Movie mogul Francis Ford Coppola will always be indebted to Martin Sheen's wife for allowing the actor to return to the set of Apocalypse Now after suffering a heart attack.

The director's labour of love was falling apart and he is convinced that if Janet Templeton had chosen not to let Sheen return to complete the now-acclaimed war film, it would have fallen apart.

"Martin Sheen was in every shot and every scene and he had a very serious heart attack, to the point we didn't know if he would survive," Coppola explained during the 40th anniversary celebration of the movie at New York's Tribeca Film Festival.

"His life was more important than the movie. The fact that he survived was wonderful news, but had his wife decided to pull him from the film, they would've closed the film, and the film would never have been finished.

"Fortunately she protected him and his love of acting and just took him away for several months before he came back."

The moviemaker kept shooting around Sheen's absence, using his brother as a stand-in: "He had his physique," Coppola explains.
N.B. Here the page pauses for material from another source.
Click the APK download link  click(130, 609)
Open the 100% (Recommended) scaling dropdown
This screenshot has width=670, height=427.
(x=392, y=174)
The film legend admits the big regret he still has to this day about Sheen's health battle was a stupid remark he made in his wife Eleanor's behind-the-scenes Apocalypse Now documentary, Heart of Darkness.

"At one point the rumour was getting out that he had died and that's when I said in Ellie's documentary, 'He's not dead unless I say he's dead!'" the director recalls. "I was so embarrassed that I said that."

The film, which also featured Marlon Brando, went on to become a classic, but Coppola admits even he wasn't sure the project would be any kind of a hit.

"There were so many press stories saying the film would never open and they were calling it Apocalypse When," he explains. "It got accepted at the Cannes Film Festival as a work in progress. It wasn't finished. My theory was that at least we showed it. To my amazement we won the Palme d'Or."